COVID-19 brought us a glimpse of a new arcadia with fewer cars, aeroplanes, clean skies and tweeting birds. As we witnessed in the group, we can invite it, but something deeper needs to occur. Perhaps those of us who are used to speaking can try to remain quiet, allow some silence to persist, to trust that something new will emerge. We don’t know if it will. In the group there is a realization that either nothing will change or that everything will change but it might not be what we hope for. Just as we do not know the future of the pandemic, we do not know what the future will bring economically. This level of insecurity is difficult to live with especially when we recognize that any restorative economic action tends to lie at the door of the poorest in society. History tells us that the need for some clarity about what cannot be predicted often leads to extreme and terrifying political consequences. The rise of neoliberalism with its attendant austerity, the extreme right and dictatorship as happened after the financial crash of 2008, is often referred to, not forgetting the shadow of the Third Reich that haunts many of us. Alongside that is hope that something fundamental could be changed to maintain the clean atmosphere and bird song.
Unfortunately, from observing our attempts to deal with our own colonial bias in our large group I am pessimistic about the possibilities of creative change.
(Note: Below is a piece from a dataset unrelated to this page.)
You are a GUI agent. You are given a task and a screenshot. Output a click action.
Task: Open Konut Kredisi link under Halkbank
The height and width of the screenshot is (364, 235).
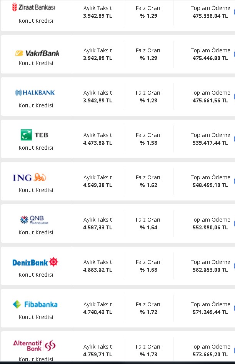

Limitations in our thinking seem to be built into who we are. Even though we ask the young newcomers from the colonies to speak up, we are unable to facilitate that possibility. We are stuck. Asking them to speak up or telling them that they have to fight to make their voices heard feel patronizing. The structure does not change. Everything continues as it is.
To find a new normal will demand an emotional capacity, that I do not think yet exists, to interrogate the fundamental structures that not only underpin our western societies but our thinking as well. This is where the Chat function is so important. It represents a new normal that many found too difficult to embrace. Sitting alongside the verbal conversation, questions that challenge the accepted norms can be asked as it allows an underground process that points to issues that are being drowned out in the verbal exchange. It will take time as we are discovering in our large group.
In Plunder of the Commons, Guy Standing, a British economist at the School of Oriental and African Studies (SOAS) London, describes the war that is being waged against all organizations and mechanisms of society embodying values of social solidarity that have no price. As he says, ‘the war has been conducted most vehemently and incessantly against what historically has been known as the commons’. This ‘refers to all our shared natural resources—including the land, the forests, the moors and parks, the water, the minerals, the air—and all social, civic and cultural institutions that our ancestors have bequeathed to us . . .’ (Standing, 2019: ix).
The question he wonders about confronts us all, ‘How can we foster a more free, equal and ecological society?’ (Standing, 2019: back cover).